Viability measured 20 h after imaging in the sparse sampling regime. The number of cell doublings observed during a 20 h period as a function of excitation light intensity for the 20 min of imaging are shown. Normalized intensity values of 1 or 0.1 lead to decreased viability, whereas attenuation to 0.01 or below does not affect viability at this sampling regime.
Denoising Recovers Information from Dim Images.
To preserve the ability of a cell to divide, the light intensity had to be reduced by at least two orders of magnitude in the sparse imaging regime. The consequence is that the images became very noisy (Fig. 3) and were no longer suitable for spatial or other quantitative analysis. When excitation light was reduced even further, the dominance of noise in the I = 10-4I0 series required time-averaging of the four-dimensional data even to be certain that cell image information was present. Maintaining both viability and sufficient image information is therefore a considerable technical hurdle in live imaging.
Fig. 3.
Denoising increases the signal-to-noise of low-light images. Single yeast cells are imaged at varying excitation intensities (Left); each row contains a different cell. Average projections of raw images are at left, and the projections of the denoised versions of the same images are at right. Intensity line profiles drawn through the images where indicated (yellow lines) are plotted at right.
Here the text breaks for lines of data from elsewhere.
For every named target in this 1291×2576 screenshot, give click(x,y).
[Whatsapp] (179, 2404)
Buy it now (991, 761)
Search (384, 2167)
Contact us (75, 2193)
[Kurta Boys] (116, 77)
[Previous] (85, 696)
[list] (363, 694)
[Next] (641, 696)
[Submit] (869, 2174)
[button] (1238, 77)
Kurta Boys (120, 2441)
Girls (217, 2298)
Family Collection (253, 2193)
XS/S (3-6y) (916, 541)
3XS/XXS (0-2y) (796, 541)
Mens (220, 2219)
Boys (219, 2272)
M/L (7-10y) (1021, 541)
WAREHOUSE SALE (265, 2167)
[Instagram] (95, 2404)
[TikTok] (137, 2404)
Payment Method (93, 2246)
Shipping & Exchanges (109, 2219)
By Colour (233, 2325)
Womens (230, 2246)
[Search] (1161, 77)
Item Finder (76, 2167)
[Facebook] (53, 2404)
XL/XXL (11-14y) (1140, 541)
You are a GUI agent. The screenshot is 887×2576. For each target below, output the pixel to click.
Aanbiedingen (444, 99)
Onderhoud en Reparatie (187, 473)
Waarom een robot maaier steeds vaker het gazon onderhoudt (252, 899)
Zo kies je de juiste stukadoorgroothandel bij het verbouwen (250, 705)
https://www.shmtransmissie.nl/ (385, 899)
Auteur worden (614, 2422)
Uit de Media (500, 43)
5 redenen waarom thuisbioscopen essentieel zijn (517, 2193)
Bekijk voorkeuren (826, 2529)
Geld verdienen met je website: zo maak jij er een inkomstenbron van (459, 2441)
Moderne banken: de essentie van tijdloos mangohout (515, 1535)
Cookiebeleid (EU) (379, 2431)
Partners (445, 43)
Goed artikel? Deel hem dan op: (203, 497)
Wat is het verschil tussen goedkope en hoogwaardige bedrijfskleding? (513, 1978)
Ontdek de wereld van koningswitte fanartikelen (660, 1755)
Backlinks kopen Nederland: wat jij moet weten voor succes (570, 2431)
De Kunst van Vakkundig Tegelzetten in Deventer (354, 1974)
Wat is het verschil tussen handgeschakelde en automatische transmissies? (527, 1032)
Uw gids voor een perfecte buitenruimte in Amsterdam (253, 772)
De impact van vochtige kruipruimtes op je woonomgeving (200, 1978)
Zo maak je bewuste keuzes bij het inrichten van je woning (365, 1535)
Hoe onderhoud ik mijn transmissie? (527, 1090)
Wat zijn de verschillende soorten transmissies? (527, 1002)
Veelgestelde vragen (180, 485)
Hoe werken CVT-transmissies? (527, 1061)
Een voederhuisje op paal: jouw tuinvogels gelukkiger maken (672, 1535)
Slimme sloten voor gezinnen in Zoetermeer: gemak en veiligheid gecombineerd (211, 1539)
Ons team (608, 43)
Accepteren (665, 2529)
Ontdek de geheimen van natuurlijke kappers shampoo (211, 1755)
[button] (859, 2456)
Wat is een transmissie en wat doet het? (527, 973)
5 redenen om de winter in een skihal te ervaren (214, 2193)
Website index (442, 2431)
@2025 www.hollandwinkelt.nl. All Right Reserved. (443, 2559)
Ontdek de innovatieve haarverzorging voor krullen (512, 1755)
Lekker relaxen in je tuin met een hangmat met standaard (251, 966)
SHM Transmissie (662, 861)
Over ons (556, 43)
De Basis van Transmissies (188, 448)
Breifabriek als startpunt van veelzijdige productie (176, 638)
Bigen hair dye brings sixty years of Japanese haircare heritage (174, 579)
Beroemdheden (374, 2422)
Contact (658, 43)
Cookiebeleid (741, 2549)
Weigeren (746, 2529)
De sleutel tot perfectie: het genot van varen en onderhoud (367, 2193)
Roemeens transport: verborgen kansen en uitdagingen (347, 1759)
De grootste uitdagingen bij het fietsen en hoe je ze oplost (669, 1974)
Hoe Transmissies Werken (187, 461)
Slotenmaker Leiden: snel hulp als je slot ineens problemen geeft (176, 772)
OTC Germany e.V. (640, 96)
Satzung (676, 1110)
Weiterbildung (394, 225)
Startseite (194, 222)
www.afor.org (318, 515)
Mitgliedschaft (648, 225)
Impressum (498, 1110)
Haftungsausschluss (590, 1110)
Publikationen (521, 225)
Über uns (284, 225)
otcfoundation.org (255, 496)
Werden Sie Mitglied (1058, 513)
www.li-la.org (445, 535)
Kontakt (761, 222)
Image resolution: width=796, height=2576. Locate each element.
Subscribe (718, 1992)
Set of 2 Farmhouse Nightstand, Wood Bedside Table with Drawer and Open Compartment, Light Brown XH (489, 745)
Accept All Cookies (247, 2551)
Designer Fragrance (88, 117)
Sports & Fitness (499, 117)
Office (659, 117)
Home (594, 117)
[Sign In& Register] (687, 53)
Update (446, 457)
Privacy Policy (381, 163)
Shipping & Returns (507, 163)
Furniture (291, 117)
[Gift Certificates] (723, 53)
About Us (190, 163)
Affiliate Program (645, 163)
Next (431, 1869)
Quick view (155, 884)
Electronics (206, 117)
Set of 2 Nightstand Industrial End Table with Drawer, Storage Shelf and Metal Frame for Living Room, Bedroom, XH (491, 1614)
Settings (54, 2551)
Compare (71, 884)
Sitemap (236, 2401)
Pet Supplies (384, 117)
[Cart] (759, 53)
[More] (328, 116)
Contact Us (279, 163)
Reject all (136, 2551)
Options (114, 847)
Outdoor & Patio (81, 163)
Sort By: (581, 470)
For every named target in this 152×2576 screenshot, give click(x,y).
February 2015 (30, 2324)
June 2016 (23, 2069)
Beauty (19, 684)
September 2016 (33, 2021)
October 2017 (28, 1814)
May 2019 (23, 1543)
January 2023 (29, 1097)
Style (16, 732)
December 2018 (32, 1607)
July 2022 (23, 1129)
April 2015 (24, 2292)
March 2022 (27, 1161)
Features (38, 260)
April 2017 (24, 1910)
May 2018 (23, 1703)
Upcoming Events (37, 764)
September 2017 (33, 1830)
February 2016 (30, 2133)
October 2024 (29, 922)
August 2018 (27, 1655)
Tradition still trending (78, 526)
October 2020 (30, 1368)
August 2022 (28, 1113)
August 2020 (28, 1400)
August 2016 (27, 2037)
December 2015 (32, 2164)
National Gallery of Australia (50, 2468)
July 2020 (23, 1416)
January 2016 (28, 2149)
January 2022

Profiles are superimposed in the graphs showing the number of counts (red = raw, green = denoised), and compared side-by-side in the zoomed profiles at far right. Zoomed profiles display the intensity of 35 pixels surrounding the center point, normalized to the same height for each profile.
Remarkably, it is possible to computationally recover useful information from the extremely low-dose images without making any assumptions about sample structure. The approach is to use generalized denoising strategies that seek to remove statistical noise while preserving relevant sample intensity and spatial information. A promising denoising algorithm suitable for 2, 3, 4, and 5 (space, time, and wavelength) dimensional imaging has been recently published (5, 6) and implemented on several computer platforms. A diagram depicting the functioning of this algorithm is illustrated in Fig. 4. In essence, the denoising procedure typically first analyzes the image data for statistical signatures of Poisson and Gaussian noise originating from the limited number of photons (Poisson) and the dark current inherent to electronic imaging detectors (Gaussian). The overall strategy is to find regions of the image, which by virtue of similar statistical behavior, are likely to have the same underlying intensity distribution and then average them to reduce noise. The challenge is to correctly identify appropriate regions to average. More specifically, for each point of the image sequence, a set of pixels, termed a “patch,” of predefined size (e.g., 3 × 3 × 3 or 5 × 5 × 5 pixels) is considered. A local space and/or time neighborhood (a subset of the entire image centered on the current point) is scanned for patches showing similar intensity statistics. These patches are then averaged using weights defined as an increasing function of the similarity with the reference patch. This procedure is iterated several times, always averaging the original data but using the result of the previous step to perform patch comparisons. At each step, space-time neighborhoods are increased in size alternately in space and in time until a statistical control procedure (a “bias-variance” tradeoff) locally stops the growth in space or in time, whereas it may be continued in other locations of the image sequence. As a result, the shape of space-time neighborhoods used for denoising is locally adapted to the image content. Finally, the algorithm has been shown to preserve edges and image intensities over a wide variety of test cases (5, 6).
Fig. 4.
Diagram of the denoising procedure. (A) Illustration two-dimensional of N × N pixel patches used for comparisons. The center patch (green) is compared with all other same-sized patches (orange) within a certain neighborhood size (yellow). (B) Extension of this concept into three or four dimensions: patches at a given timepoint (green cube) are compared to other patches of the same size in the same and adjacent timepoints (orange), still within a certain neighborhood size (yellow).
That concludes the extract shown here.